The Court's extensive remedial practice offers no relief for these people. Not only does it obscure the importance of developing an ESR-based framework sensitive to their needs, but it also places them in the harsh situation whereby they are denied access to much-needed socio-economic goods and development plans granted as reparations. It is difficult to defend a regime of State responsibility in which victims of rebel groups are not entitled to the goods and services that the Court does recognise in favour of victims of State agents or paramilitary groups. This is even more difficult to accept considering that the Court has already developed an ESR protection framework in peacetime that could be mobilised to address the plight of those affected by violence, as will be explained below.
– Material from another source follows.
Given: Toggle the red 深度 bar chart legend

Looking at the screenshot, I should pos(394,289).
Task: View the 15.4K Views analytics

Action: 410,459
The Court's reasoning ends up neglecting that the impact of widespread violence on victims, as embodied by IDPs, generally jeopardises their ESR regardless of who the perpetrator is and what the causes of wrongdoing are. 104 Thus, rather than addressing socio-economic wrongs in their own right, the Court insists on tracing them to civil and political rights violations perpetrated or tolerated by authorities. In El Mozote, the Court illustrates this point by differentiating general displacement due to armed conflict from displacement purposefully perpetrated by authorities in light of the State terrorism paradigm. The socio-economic wrongs that accompanied uprooting were not the source of State responsibility by themselves, but were considered ‘direct consequences’ of the massacres perpetrated by State agents. 105 Therefore, to a certain extent, the Court reaffirms the Commission's opinion, expressed in the 1993 report on Colombia, that generalised violence and its negative impact on the observance of ESR are mere contextual elements in which ‘real’ civil and political rights violations are inserted.
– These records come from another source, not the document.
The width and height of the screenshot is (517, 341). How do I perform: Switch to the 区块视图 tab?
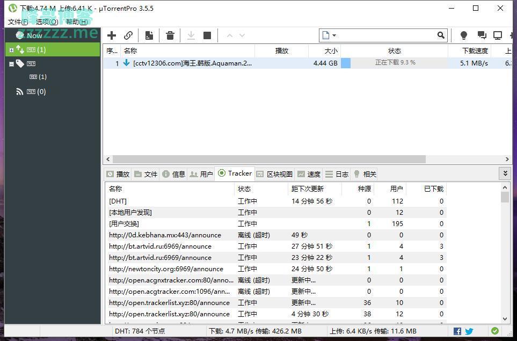(274, 174)
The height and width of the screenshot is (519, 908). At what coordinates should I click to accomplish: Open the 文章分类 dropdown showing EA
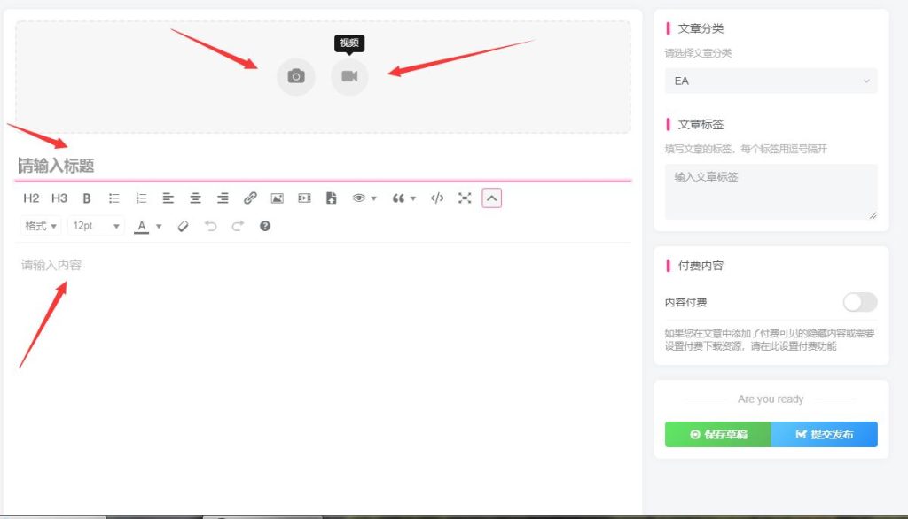771,81
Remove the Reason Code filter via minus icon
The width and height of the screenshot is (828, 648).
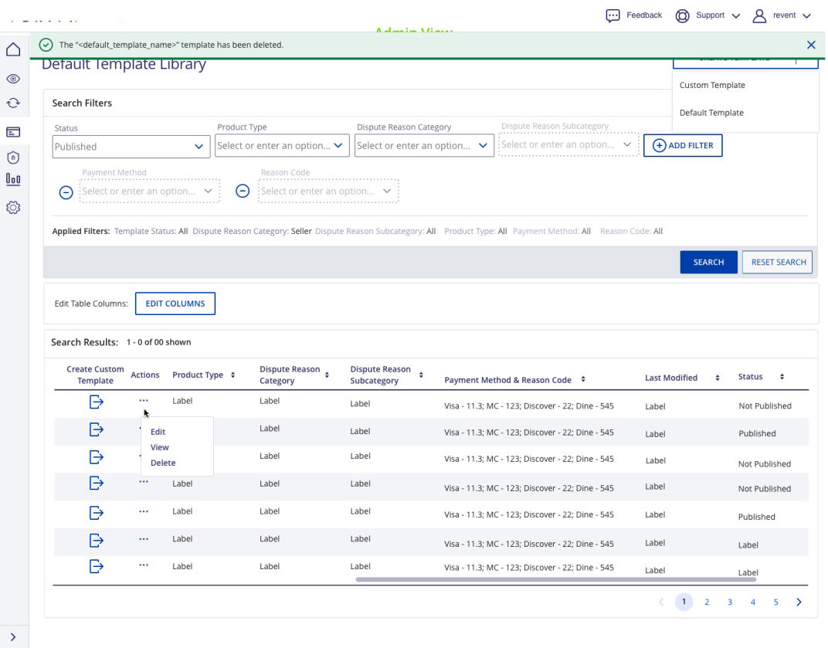pyautogui.click(x=243, y=191)
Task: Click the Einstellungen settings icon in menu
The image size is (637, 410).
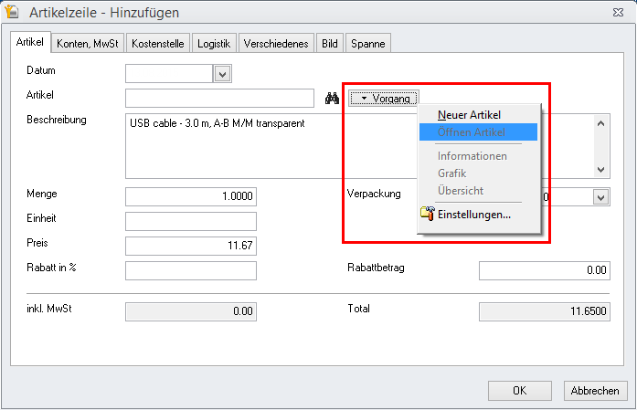Action: pos(425,215)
Although armed conflicts do not have the impact they used to have in the region a couple of decades ago, they have not completely disappeared from the horizon, as shown by the recent rearmament of the FARC guerrilla in Colombia and the continued existence of the ELN guerrilla. 106 However, this is not the only reason why the offending State–victimised individual paradigm requires urgent rethinking as the main vehicle for addressing ESR after serious abuses. The new forms of violence in the region also require it.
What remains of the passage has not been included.